● **DATASET CONTENT**
##############################
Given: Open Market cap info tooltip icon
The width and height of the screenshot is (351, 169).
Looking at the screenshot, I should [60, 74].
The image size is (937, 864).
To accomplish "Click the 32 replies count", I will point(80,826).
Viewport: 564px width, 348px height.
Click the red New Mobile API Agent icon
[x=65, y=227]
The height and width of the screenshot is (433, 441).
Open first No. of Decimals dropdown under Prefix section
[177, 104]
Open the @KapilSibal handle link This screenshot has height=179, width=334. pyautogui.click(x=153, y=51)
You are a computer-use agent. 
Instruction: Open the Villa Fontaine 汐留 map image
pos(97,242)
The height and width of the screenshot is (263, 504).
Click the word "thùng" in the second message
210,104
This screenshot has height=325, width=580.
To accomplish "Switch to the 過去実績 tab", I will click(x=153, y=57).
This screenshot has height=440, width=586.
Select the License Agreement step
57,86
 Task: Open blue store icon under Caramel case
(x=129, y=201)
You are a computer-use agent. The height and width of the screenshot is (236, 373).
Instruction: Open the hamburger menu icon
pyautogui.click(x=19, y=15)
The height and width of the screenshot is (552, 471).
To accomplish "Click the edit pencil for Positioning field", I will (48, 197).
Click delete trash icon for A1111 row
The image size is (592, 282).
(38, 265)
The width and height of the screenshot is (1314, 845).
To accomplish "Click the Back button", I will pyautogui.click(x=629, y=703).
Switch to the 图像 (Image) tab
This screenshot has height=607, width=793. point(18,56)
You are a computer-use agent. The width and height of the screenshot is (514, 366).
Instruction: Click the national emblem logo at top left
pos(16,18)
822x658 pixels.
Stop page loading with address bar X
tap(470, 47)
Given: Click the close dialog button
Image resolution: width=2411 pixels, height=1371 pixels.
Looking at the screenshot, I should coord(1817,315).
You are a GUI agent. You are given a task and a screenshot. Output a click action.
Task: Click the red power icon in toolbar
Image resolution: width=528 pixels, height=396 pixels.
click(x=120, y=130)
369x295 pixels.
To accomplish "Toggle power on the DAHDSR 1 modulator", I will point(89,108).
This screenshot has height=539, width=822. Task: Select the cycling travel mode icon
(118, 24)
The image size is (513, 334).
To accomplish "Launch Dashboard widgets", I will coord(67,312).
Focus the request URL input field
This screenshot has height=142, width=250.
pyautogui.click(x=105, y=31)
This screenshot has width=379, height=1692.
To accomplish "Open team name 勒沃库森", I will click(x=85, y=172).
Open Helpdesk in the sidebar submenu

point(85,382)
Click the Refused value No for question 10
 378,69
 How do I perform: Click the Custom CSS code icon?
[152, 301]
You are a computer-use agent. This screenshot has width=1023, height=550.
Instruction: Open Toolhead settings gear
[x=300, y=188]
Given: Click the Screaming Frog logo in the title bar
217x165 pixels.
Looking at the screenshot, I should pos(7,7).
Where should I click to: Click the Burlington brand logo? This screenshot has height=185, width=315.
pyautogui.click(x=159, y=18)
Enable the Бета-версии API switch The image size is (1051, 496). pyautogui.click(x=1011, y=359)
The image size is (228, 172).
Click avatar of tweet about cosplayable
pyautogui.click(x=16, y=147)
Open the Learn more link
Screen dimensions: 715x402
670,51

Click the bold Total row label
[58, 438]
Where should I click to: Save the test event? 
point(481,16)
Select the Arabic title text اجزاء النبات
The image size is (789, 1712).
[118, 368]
##############################
● **ABOUT THIS TASK**
Say the number of lines above that include "button", and only that.

● **EXPECTED OUTPUT**
2